La Germania, sotto un nuovo governo dal maggio 2025, non si oppone più chiaramente al Chat Control, rappresentando un segnale d’allarme per tutti i sostenitori della privacy. Questa evoluzione politica dimostra quanto il consenso europeo su questi temi sia fragile e influenzabile da cambiamenti di governo e pressioni politiche.
La proposta attuale va oltre le versioni precedenti: prevede che le forze dell’ordine in tutta Europa possano costringere i fornitori di comunicazioni online a scansionare contenuti “sconosciuti” utilizzando IA inaffidabile, non solo materiale illegale noto. Questo rappresenta un’estensione significativa del controllo preventivo delle comunicazioni private.
La gigantesca violazione dei diritti fondamentali
Le implicazioni per la privacy e la riservatezza sono considerevoli. Non si tratta solo della potenziale violazione dell’articolo 8 della Carta dei Diritti Fondamentali UE sulla protezione dei dati personali, ma della creazione di un ambiente che può limitare il diritto alla libertà di espressione (articolo 11 della stessa Carta).
La consapevolezza che “ogni interazione viene analizzata, archiviata e potenzialmente segnalata alla polizia” può influenzare significativamente il modo in cui le persone si esprimono. Questo fenomeno, noto come “chilling effect”, può portare a una riduzione delle richieste di informazioni su argomenti sensibili, all’autocensura nell’espressione di dubbi o preoccupazioni, e alla cautela nell’uso di linguaggio figurato che potrebbe essere interpretato erroneamente da sistemi algoritmici.
L’effetto potrebbe essere particolarmente problematico per categorie professionali che richiedono riservatezza. Ma se c’è il rischio che le IA (di fatto delle blackbox) possano iniziare a segnalare query alle forze dell’ordine, la mancanza di riservatezza potrebbe essere un problema per gli avvocati, specialmente per i penalisti.
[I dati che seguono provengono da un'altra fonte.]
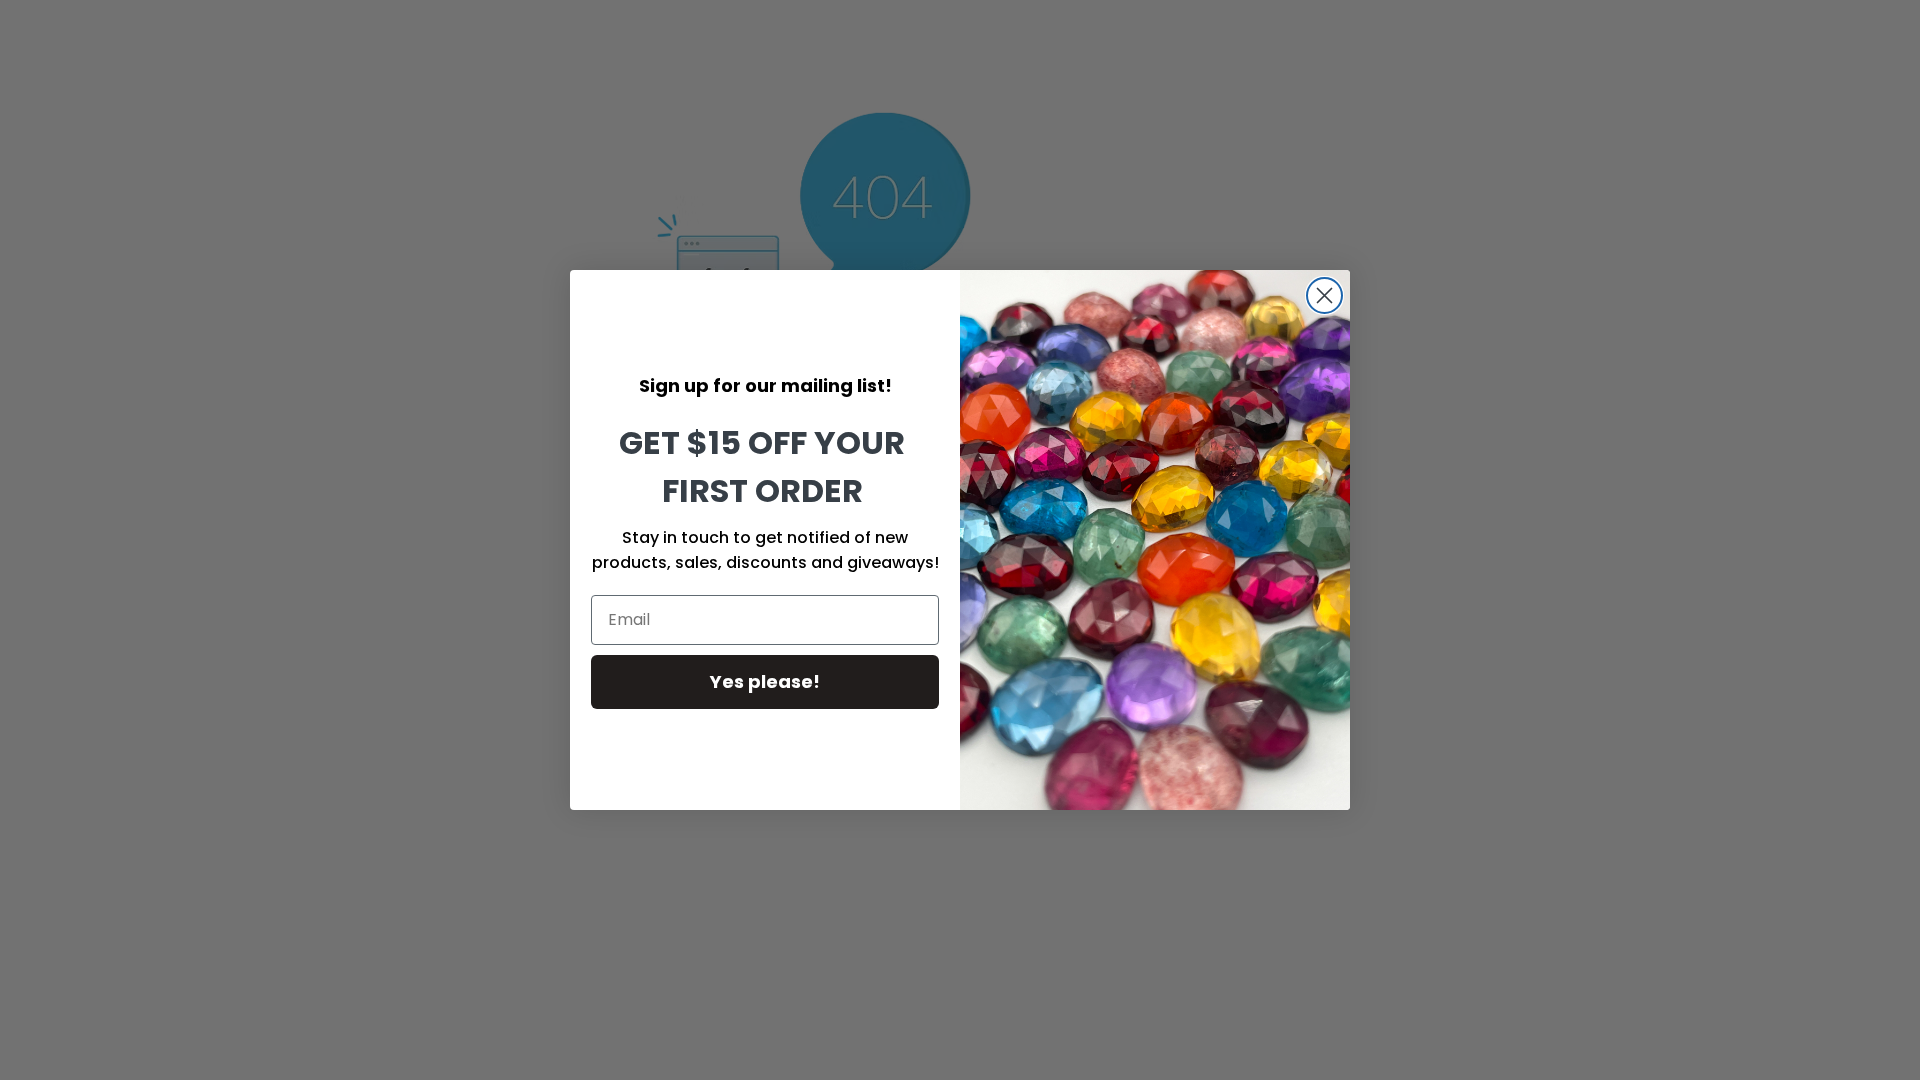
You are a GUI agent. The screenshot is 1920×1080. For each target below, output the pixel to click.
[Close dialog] (1324, 295)
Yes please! (765, 681)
Come affrontare il problema dello spionaggio di massa via chatbot
Paradossalmente, abbiamo già tutti gli strumenti normativi per contrastare questi abusi. L’articolo 22 del GDPR vieta le decisioni automatizzate che producano effetti giuridici significativi. Il Codice del Consumo (art. 33-bis) tutela contro le pratiche commerciali scorrette che sfruttano la vulnerabilità psicologica. La Legge 20 maggio 1970, n. 300 (Statuto dei Lavoratori) protegge dalla sorveglianza sistematica sui luoghi di lavoro – principio estendibile al controllo delle comunicazioni digitali.
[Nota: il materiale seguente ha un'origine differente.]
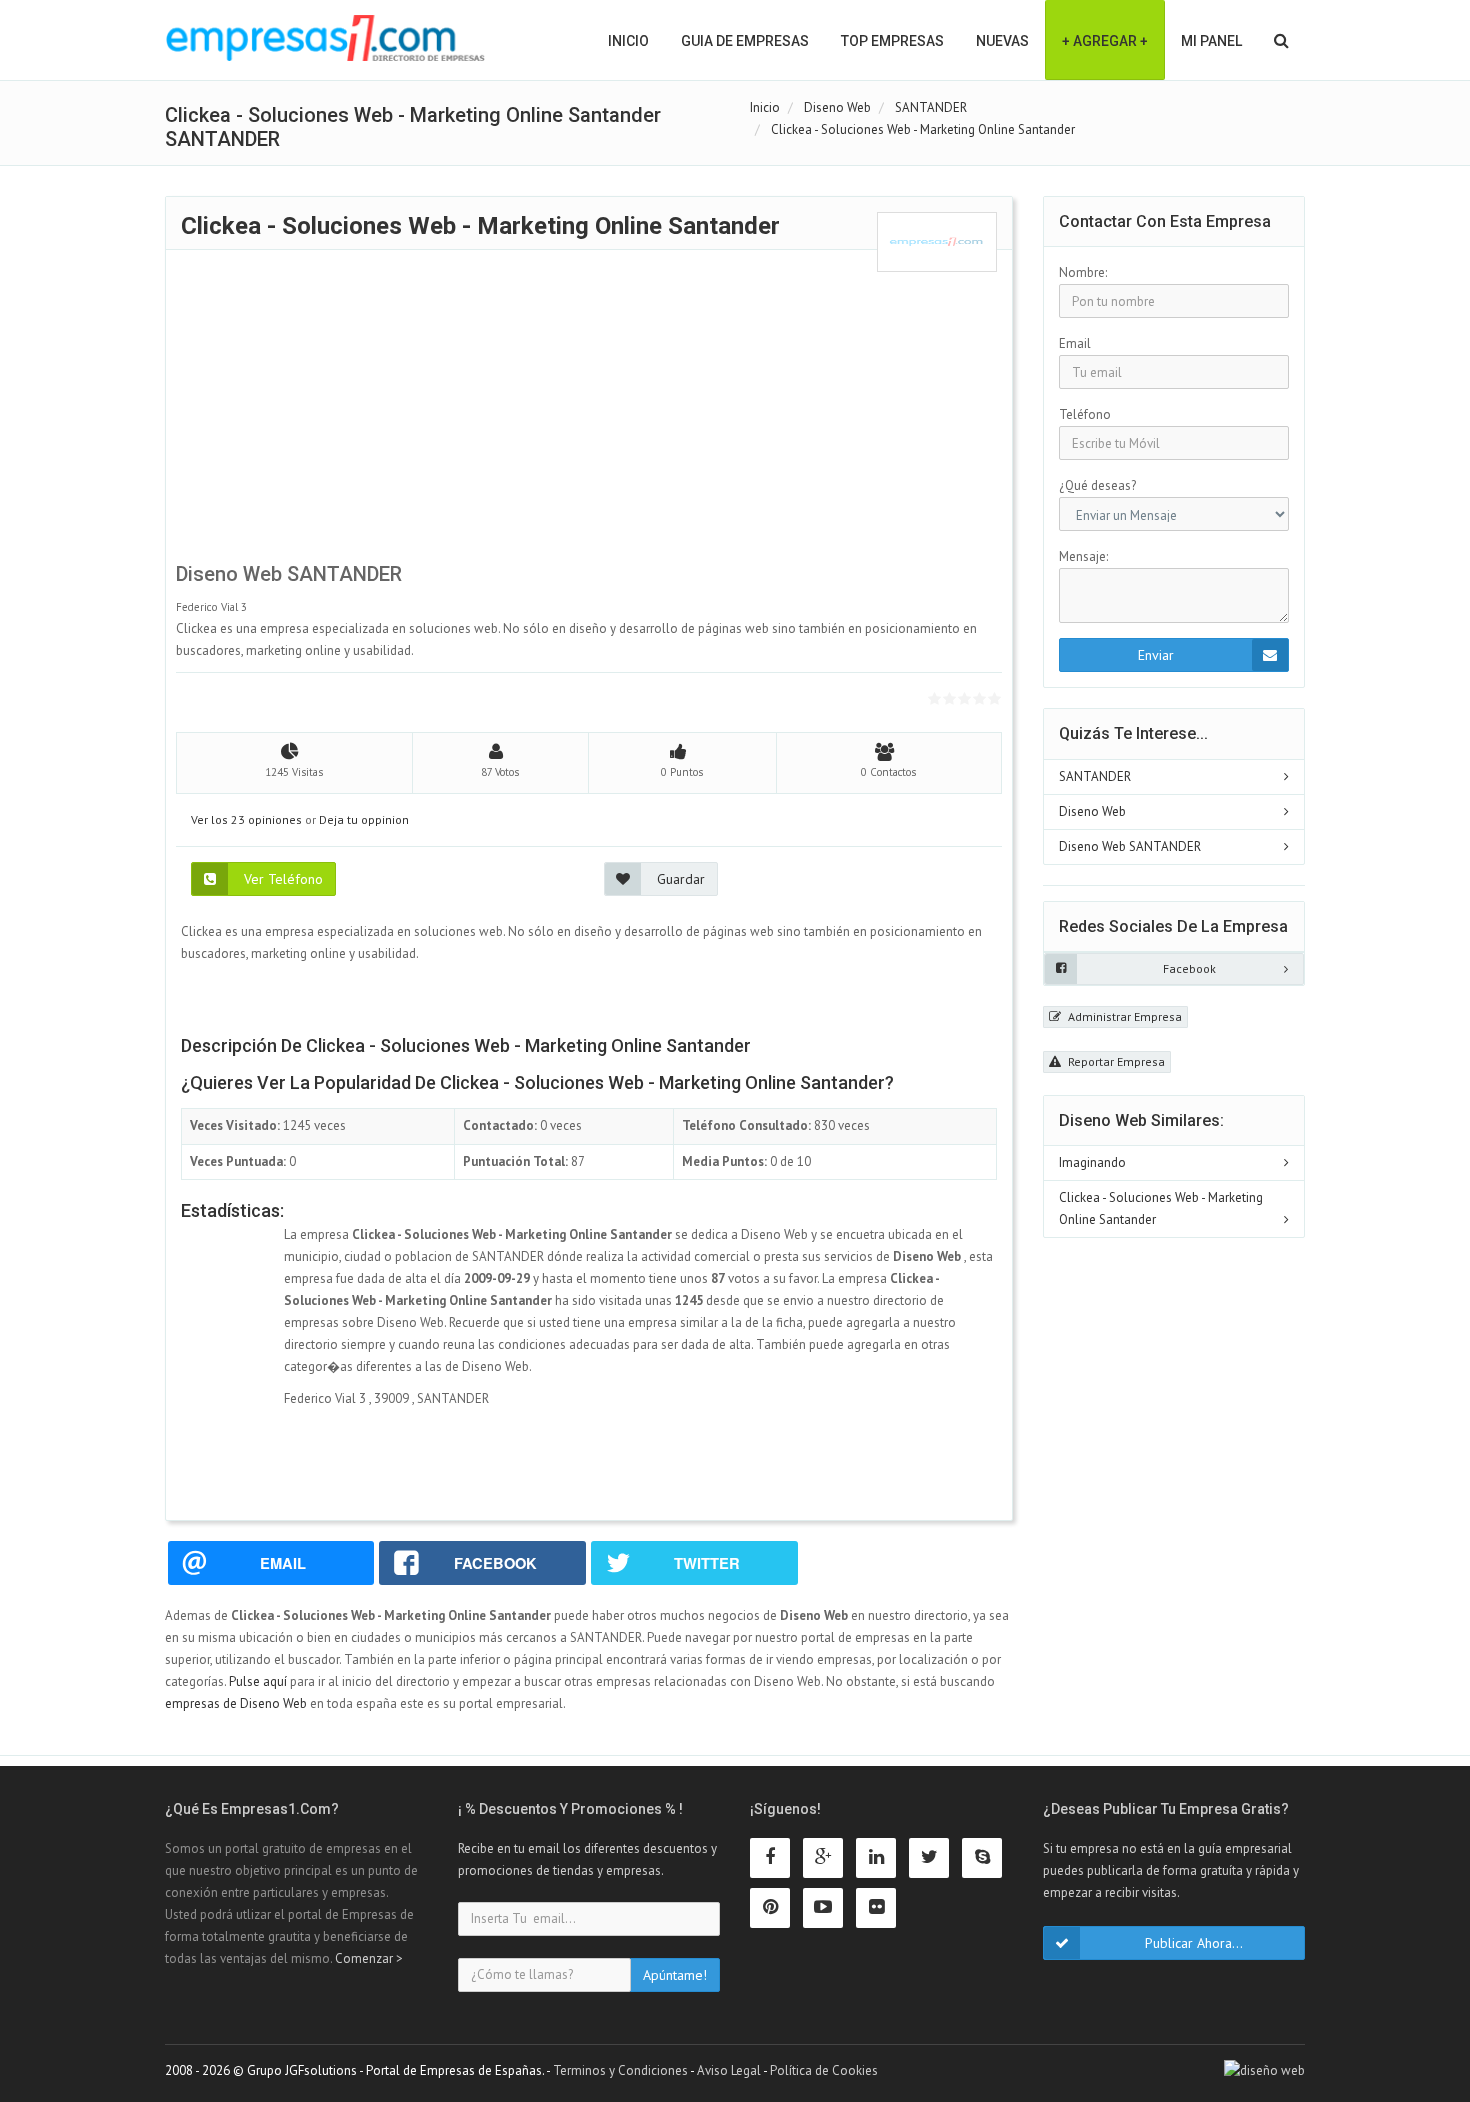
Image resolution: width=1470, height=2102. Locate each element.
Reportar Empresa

La sfida è applicare con efficacia questi strumenti normativi di fronte a tecnologie che evolvono più velocemente della capacità di regolamentazione tradizionale e che spesso operano secondo standard sviluppati in giurisdizioni con approcci alla privacy significativamente diversi da quelli europei.
La posta in gioco
La questione centrale non è più se esistano sistemi di monitoraggio – questi sono già operativi e perfezionati attraverso l’analisi di miliardi di conversazioni. Il punto è comprendere i meccanismi di controllo e supervisione di questi sistemi e se esistano ancora spazi per la tutela democratica dei diritti fondamentali di fronte a questa evoluzione tecnologica.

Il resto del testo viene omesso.